Afin d’expliciter les propos de M. Salloum, on a choisi comme exemple la metformine (un antidiabétique oral) dosée à 850 mg, comme exemple. Son princeps fabriqué sous licence au Liban qui coûtait 10 127 livres libanaises en 2020 (soit approximativement 6,75 dollars à l’époque) appartient à la catégorie A2. Son générique libanais qui coûtait 6 993 livres libanaises en 2020 (soit approximativement 4,66 dollars à l’époque) appartient à la catégorie A1, alors que son générique allemand qui coûtait 9 704 livres libanaises en 2020 (soit approximativement 6,47 dollars à l’époque) appartient à la catégorie A2. Il est donc clair que le princeps et le générique allemand appartiennent à une même catégorie et devraient, par conséquent, être subventionnés à un même taux. Ainsi, en appliquant la formule du ministère de la Santé, le prix du princeps devrait logiquement être supérieur à celui du générique. Or en consultant la nouvelle grille tarifaire, il s’avère que le générique (124 000 livres libanaises) coûte 2,5 fois plus que le princeps (49 000 livres libanaises).

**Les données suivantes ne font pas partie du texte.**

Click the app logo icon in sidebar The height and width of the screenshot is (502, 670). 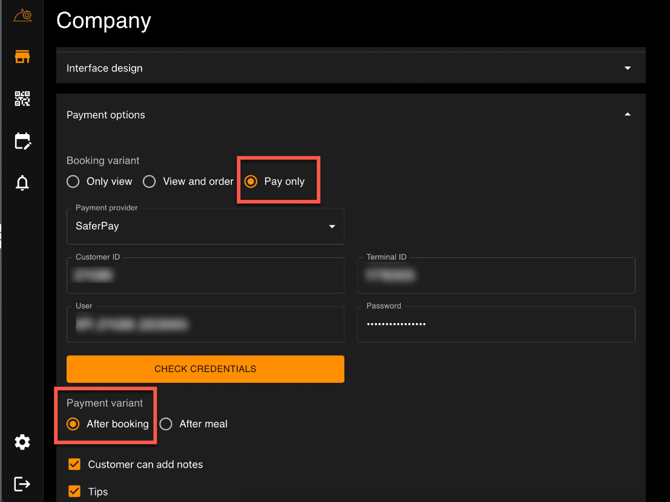point(22,16)
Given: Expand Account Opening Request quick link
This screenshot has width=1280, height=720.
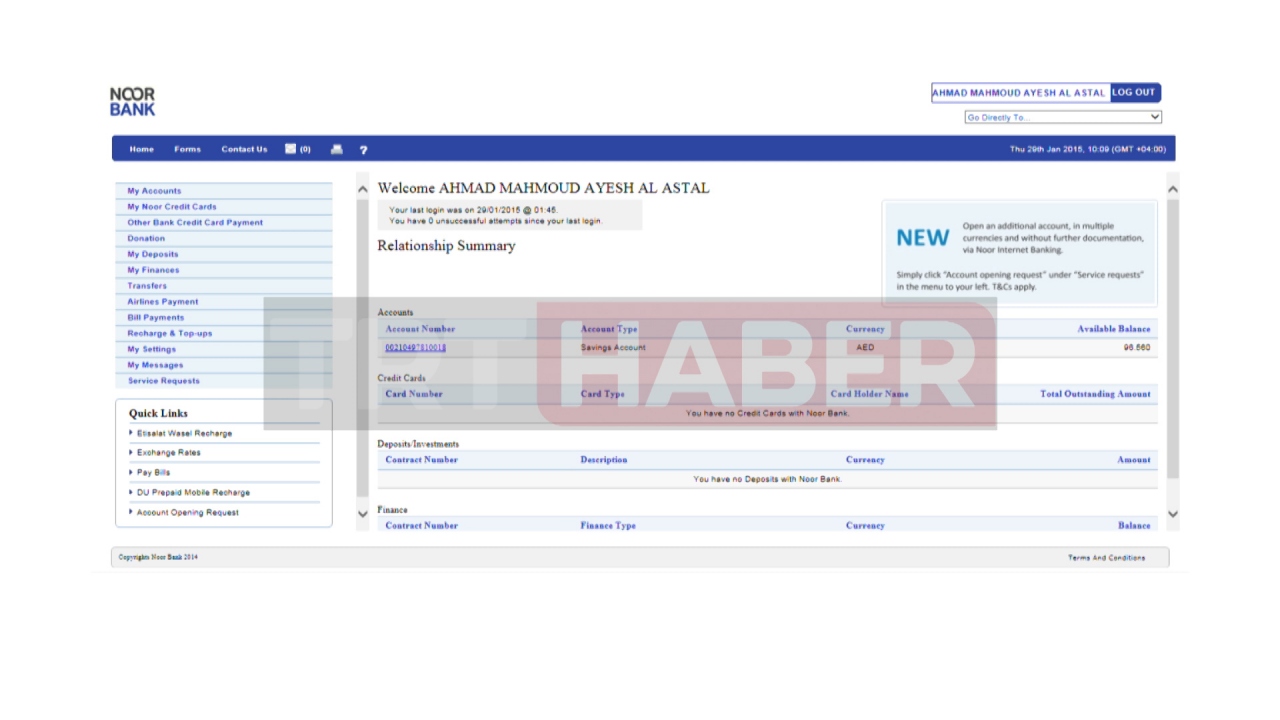Looking at the screenshot, I should pyautogui.click(x=187, y=512).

Lire aussi : Incohérences dans le calcul des prix des médicaments princeps et génériques (1/4)

"La subvention est à l’origine des incohérences"

Selon une source autorisée du ministère de la Santé, la nouvelle tarification ne prend pas uniquement en compte les trois catégories mentionnées dans la décision ministérielle no. 1339/1, mais établit également une différence, au sein d’une même tranche, entre les médicaments importés et ceux fabriqués localement. "La formule utilisée pour la tarification des médicaments locaux est totalement différente de celle utilisée pour la tarification des médicaments importés, explique-t-on dans les mêmes milieux. C’est la subvention partielle des médicaments qui est à l’origine de l’incohérence des prix. Le ministère est en train de revoir les listes afin de remédier à ce problème."

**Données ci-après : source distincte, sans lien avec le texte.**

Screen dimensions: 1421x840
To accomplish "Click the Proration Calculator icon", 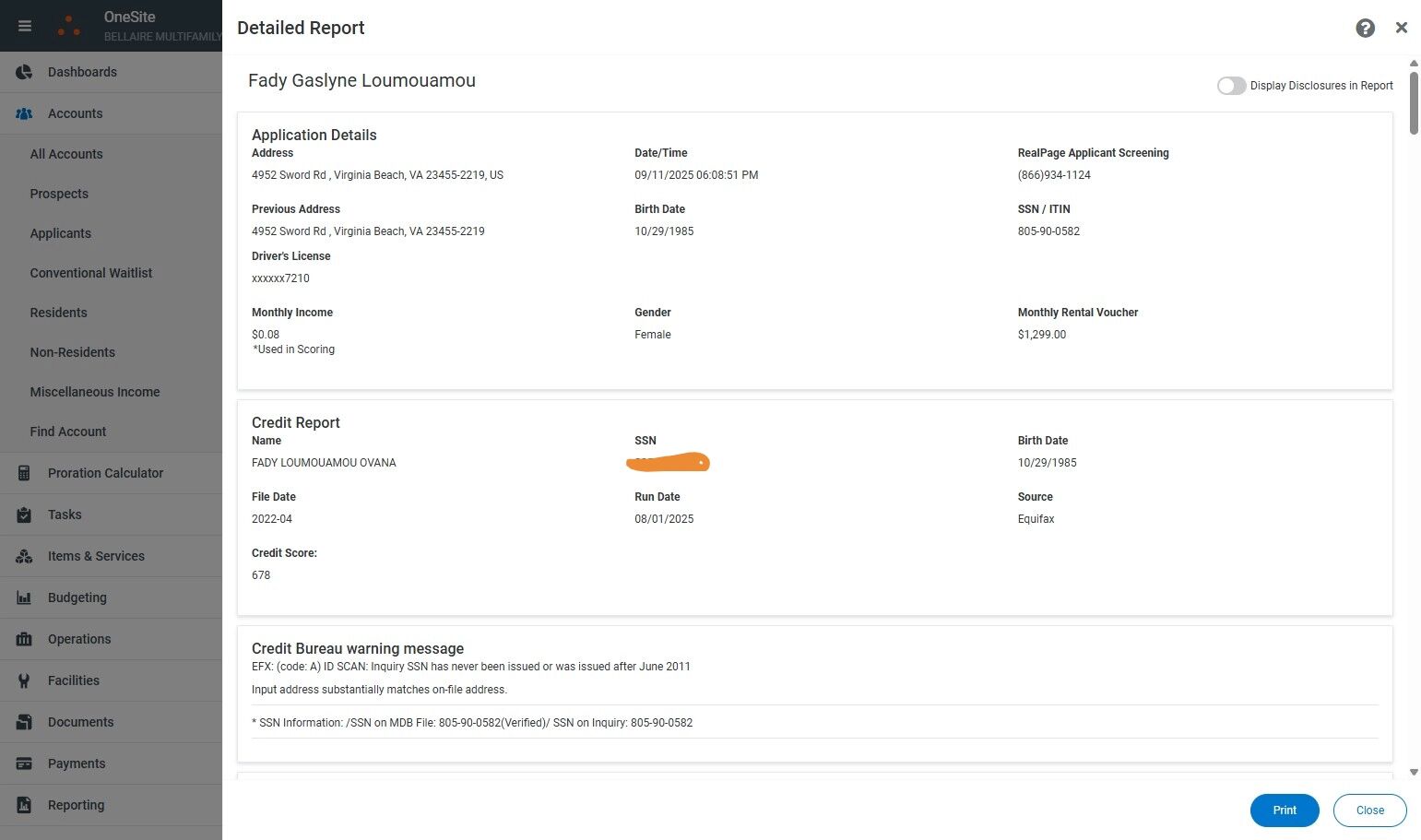I will tap(25, 473).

Selon cette même source, ces incohérences ne constituent toutefois que "2% de l’ensemble des cinq mille médicaments listés" et seront traitées au cas par cas. "À la suite de ces modifications, qui se feront dans les plus brefs délais, tout rentrera dans l’ordre", assure-t-on de même source. C’est-à-dire que les prix des génériques et des médicaments fabriqués localement redeviendront respectivement inférieurs à ceux des princeps et des médicaments importés. Une levée totale des subventions sur les médicaments des maladies chroniques sera-t-elle à l’ordre du jour au début de la nouvelle année? "Pour l’instant, on ne peut rien prédire. Tout dépend de la banque centrale", d’après cette source.

La bataille des génériques

La seconde problématique soulevée dans l’article précédent concerne le prix de certains génériques libanais qui dépasse parfois légèrement et d’autres fois largement celui des génériques importés et dans certains cas plus rares celui des princeps également importés. À cet égard, M. Salloum note que cela peut être expliqué par le fait que les industries pharmaceutiques libanaises subissent, comme tout autre établissement, les conséquences dramatiques de la crise économique et financière que traverse le pays. Il est à rappeler que, suite à son élection à la tête de l’ordre des pharmaciens, M. Salloum a participé, conjointement avec la présidente du syndicat des industries pharmaceutiques, Carole Abi Karam, à une conférence de presse au cours de laquelle ils ont, tous deux, annoncé leur soutien aux génériques libanais pour subvenir aux besoins de la population libanaise durant la pénurie et la flambée des prix des médicaments importés. Les génériques libanais sont, toutefois, soit totalement absents du marché local soit distribués en des quantités infinitésimales. Le premier article de cette enquête avait alors soulevé la question de l’exportation de ces médicaments vers d’autres marchés. Une question qui reste sans réponse. Ici Beyrouth a, en effet, essayé à plusieurs reprises de contacter Carole Abi Karam. En vain. Selon une autre source autorisée du ministère de la Santé, les "princeps et les génériques chers se verront naturellement écartés du marché". Du coup, la totalité des médicaments actuels ne sera plus disponible, juge-t-on de même source. Toutefois, "il y aura toujours d’autres génériques moins chers qui pourront les remplacer".